● Document section

*** Begin section ***

A new U of T Scarborough study suggests that globally we’re growing more of the same kinds of crops, and this presents major challenges for agricultural sustainability on a global scale.
The study, done by an international team of researchers led by U of T assistant professor Adam Martin, used data from the U.N.’s Food and Agricultural Organization (FAO) to look at which crops were grown where on large-scale industrial farmlands from 1961 to 2014.
They found that within regions crop diversity has actually increased – in North America for example, 93 different crops are now grown compared to 80 back in the 1960s. The problem, Martin says, is that on a global scale we’re now seeing more of the same kinds of crops being grown on much larger scales.
In other words, large industrial-sized farms in Asia, Europe, North and South America are beginning to look the same.
“What we’re seeing is large monocultures of crops that are commercially valuable being grown in greater numbers around the world,” says Martin, who is an ecologist in the Department of Physical and Environmental Sciences at U of T Scarborough.
“So large industrial farms are often growing one crop species, which are usually just a single genotype, across thousands of hectares of land.”
Soybeans, wheat, rice and corn are prime examples. These four crops alone occupy just shy of 50 per cent of the world’s entire agricultural lands, while the remaining 152 crops cover the rest.
It’s widely assumed that the biggest change in global agricultural diversity took part during the so-called Columbia exchange of the 15th and 16th centuries where commercially important plant species were being transported to different parts of the world.
But the authors found that in the 1980s there was a massive increase in global crop diversity as different types of crops were being grown in new places on an industrial scale for the first time. By the 1990s that diversity flattened out, and what’s happened since is that diversity across regions began to decline.
The lack of genetic diversity within individual crops is pretty obvious, says Martin. For example, in North America, six individual genotypes comprise about 50 per cent of all corn crops planted.
This decline in global crop diversity is an issue for a number of reasons. For one, it affects regional food sovereignty. “If regional crop diversity is threatened, it really cuts into people’s ability to eat or afford food that is culturally significant to them,” says Martin.
There is also an ecological issue; think potato famine, but on a global scale. Martin says if there’s increasing dominance by a few genetic lineages of crops, then the global agricultural system becomes increasingly susceptible to pests or diseases. He points to a deadly fungus that continues to devastate banana plantations around the world as an example.
He hopes to apply the same global-scale analysis to look at national patterns of crop diversity as a next step for the research. Martin adds that there’s a policy angle to consider, since government decisions that favour growing certain kinds of crops may contribute to a lack of diversity.
“It will be important to look at what governments are doing to promote more different types of crops being grown, or at a policy-level, are they favouring farms to grow certain types of cash crops,” he says.

*** End section ***

● Data under study

*** Begin section ***

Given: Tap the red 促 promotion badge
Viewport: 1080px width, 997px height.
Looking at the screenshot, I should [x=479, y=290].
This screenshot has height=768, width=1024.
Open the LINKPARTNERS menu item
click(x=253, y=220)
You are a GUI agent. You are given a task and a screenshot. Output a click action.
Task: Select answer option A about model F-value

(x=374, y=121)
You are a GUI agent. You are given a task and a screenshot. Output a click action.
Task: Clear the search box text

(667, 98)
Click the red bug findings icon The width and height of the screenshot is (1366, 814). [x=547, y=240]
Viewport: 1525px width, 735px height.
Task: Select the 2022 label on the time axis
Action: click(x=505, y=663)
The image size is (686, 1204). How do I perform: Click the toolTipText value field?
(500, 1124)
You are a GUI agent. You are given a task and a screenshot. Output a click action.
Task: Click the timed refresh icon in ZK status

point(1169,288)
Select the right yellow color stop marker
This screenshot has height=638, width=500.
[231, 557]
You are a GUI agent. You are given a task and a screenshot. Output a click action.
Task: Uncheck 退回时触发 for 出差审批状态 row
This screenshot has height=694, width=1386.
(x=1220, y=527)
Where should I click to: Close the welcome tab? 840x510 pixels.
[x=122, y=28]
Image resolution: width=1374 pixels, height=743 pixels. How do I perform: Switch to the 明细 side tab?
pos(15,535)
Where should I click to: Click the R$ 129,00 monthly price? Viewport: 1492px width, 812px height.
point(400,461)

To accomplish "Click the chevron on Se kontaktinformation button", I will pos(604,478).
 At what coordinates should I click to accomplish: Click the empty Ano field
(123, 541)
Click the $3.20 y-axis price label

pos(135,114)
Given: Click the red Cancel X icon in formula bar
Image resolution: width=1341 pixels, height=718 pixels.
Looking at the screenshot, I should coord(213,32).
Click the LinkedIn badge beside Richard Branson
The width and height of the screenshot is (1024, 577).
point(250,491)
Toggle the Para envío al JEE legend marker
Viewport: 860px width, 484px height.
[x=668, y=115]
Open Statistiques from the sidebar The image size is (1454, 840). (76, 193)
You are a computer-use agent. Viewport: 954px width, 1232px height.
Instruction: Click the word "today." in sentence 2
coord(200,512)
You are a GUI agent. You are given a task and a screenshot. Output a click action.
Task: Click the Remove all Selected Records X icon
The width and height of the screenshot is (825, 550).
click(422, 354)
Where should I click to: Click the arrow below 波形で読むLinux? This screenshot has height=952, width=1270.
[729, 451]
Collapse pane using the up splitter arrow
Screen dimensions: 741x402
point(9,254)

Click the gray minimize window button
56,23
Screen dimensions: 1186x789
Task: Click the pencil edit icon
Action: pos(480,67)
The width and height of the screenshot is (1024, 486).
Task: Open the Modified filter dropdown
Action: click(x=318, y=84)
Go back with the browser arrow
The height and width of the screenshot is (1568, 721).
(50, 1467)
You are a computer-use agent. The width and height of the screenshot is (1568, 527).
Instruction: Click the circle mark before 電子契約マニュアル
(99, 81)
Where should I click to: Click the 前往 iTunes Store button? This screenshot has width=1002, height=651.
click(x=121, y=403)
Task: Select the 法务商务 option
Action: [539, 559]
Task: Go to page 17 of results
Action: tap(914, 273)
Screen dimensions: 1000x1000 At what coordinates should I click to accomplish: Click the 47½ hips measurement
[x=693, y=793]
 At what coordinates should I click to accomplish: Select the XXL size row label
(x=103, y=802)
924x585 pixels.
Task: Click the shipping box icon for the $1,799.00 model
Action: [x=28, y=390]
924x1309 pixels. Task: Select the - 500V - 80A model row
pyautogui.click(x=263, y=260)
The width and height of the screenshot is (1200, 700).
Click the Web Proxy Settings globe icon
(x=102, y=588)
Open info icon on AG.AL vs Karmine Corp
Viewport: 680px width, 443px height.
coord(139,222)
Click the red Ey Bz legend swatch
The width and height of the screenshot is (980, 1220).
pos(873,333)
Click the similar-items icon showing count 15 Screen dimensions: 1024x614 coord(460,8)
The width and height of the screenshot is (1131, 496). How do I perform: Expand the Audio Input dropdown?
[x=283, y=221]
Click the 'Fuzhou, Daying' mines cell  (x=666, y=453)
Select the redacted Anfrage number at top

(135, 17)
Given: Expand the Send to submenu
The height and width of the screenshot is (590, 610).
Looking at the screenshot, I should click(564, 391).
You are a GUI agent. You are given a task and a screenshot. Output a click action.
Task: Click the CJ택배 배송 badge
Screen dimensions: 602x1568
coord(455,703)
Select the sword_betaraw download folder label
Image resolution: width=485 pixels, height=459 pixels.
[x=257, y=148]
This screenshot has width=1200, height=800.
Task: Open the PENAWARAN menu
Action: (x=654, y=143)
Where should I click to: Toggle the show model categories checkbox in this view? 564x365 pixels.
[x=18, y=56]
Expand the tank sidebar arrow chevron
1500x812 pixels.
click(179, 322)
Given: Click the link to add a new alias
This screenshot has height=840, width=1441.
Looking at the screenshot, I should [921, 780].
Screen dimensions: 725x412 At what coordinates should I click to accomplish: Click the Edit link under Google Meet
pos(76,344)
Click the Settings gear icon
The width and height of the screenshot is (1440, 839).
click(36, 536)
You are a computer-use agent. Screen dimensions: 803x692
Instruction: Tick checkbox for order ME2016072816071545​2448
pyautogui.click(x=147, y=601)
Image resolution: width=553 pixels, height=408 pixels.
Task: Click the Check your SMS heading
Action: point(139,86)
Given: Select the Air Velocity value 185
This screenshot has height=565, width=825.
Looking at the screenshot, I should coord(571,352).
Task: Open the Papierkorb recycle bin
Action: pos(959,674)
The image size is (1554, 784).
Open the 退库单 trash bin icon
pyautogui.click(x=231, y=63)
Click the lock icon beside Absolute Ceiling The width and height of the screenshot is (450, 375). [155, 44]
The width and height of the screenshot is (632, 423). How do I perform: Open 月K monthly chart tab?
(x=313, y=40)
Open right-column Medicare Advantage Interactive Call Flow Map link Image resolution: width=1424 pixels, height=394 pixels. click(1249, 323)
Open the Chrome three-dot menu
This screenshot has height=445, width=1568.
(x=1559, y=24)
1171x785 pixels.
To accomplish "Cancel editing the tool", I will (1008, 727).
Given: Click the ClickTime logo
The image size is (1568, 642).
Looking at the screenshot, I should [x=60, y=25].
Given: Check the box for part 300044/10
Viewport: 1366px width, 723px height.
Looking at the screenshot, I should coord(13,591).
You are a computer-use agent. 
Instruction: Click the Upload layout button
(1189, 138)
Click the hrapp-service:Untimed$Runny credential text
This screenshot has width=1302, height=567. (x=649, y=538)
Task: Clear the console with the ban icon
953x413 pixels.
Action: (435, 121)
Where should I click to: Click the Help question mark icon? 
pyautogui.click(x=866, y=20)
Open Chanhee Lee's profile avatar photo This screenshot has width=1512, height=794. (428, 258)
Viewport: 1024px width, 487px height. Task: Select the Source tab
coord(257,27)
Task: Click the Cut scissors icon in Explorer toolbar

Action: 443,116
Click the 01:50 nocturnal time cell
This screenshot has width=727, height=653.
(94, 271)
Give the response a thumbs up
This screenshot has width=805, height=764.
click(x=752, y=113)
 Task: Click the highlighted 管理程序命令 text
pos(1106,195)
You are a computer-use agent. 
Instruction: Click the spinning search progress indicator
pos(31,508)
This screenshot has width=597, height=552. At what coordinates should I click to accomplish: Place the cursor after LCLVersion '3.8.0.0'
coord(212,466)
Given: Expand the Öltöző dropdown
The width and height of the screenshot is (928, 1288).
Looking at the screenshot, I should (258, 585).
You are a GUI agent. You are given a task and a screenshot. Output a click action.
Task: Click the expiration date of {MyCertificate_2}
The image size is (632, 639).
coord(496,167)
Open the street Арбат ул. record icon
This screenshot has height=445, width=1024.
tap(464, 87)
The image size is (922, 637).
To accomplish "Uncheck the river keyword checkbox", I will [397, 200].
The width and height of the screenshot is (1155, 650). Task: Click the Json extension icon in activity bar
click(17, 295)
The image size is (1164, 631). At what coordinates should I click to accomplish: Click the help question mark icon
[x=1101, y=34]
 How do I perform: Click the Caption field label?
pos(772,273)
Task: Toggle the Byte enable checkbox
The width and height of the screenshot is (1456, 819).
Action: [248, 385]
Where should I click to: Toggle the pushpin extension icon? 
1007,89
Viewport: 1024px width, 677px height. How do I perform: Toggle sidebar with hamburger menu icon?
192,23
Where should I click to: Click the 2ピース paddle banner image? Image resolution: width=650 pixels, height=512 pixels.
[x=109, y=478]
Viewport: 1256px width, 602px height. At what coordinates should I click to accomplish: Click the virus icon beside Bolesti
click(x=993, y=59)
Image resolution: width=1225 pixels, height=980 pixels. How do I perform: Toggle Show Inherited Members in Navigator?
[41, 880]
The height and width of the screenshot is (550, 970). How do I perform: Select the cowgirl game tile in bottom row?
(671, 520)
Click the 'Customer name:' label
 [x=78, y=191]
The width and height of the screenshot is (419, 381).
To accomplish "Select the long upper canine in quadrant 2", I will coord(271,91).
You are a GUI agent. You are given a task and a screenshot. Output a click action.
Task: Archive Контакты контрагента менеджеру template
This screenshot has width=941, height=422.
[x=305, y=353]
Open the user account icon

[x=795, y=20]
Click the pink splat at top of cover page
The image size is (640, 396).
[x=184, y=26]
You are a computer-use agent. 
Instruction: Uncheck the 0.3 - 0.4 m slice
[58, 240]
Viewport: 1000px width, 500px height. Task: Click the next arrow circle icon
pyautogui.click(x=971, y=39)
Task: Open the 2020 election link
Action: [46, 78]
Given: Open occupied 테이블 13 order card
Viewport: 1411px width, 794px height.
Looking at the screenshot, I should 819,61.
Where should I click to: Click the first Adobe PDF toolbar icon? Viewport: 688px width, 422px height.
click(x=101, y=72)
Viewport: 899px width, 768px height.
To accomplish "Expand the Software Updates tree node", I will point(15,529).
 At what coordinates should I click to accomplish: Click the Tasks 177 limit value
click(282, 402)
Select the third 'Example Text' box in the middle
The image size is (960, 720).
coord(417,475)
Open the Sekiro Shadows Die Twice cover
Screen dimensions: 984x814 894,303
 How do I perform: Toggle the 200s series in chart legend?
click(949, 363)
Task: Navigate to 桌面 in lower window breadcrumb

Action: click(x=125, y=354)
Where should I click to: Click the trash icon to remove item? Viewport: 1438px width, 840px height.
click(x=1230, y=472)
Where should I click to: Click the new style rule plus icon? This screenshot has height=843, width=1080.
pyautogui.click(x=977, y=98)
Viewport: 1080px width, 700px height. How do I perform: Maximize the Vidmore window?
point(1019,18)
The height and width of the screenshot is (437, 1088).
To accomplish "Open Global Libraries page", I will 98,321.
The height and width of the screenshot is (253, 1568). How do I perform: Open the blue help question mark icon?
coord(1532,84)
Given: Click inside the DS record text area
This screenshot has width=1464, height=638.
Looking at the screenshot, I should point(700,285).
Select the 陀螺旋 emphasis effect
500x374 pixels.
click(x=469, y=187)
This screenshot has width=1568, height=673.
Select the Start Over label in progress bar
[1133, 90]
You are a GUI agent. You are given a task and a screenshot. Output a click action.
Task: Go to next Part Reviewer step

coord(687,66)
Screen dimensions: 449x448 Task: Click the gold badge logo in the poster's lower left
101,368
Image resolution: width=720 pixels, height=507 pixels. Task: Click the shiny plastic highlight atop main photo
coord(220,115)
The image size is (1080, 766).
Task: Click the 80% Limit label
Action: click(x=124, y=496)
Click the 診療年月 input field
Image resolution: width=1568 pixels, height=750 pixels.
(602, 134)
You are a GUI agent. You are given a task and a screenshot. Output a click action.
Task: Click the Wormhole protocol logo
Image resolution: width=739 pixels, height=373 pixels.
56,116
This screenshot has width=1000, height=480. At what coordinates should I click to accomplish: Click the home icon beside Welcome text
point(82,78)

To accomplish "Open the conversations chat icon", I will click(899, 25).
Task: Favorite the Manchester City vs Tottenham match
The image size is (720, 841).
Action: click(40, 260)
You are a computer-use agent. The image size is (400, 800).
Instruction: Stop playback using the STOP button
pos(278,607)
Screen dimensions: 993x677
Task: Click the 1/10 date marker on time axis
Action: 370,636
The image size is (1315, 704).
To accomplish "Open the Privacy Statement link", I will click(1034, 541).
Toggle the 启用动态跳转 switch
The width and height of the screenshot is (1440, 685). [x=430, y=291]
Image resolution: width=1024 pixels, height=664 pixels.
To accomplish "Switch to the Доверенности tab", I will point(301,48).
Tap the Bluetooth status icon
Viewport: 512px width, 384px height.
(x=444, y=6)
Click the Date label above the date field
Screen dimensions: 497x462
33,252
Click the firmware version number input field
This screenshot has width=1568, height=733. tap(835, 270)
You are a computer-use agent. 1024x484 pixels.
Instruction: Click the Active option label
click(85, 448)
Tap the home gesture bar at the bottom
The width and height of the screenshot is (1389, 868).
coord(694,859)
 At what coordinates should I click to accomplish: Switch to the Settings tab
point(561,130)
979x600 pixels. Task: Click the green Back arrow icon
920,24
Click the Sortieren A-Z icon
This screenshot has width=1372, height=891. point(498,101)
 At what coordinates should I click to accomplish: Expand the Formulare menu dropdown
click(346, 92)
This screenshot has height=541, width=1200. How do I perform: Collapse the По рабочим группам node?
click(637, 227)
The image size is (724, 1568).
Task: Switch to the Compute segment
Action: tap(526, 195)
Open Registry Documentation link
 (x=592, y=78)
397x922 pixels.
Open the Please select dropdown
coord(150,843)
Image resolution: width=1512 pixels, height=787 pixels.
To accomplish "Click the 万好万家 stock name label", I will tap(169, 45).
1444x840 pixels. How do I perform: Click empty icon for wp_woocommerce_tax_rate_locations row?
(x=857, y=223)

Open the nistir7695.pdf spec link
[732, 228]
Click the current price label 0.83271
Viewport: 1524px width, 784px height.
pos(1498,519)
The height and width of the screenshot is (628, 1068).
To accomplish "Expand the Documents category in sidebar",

*** End section ***

● Instructions for the task
Reproduce the passage of the crop diversity article that begins at the words "A new U of T" and stops after the words "sustainability on a global scale.". The entries come from a source unrelated to the crop diversity article.

● Task solution
A new U of T Scarborough study suggests that globally we’re growing more of the same kinds of crops, and this presents major challenges for agricultural sustainability on a global scale.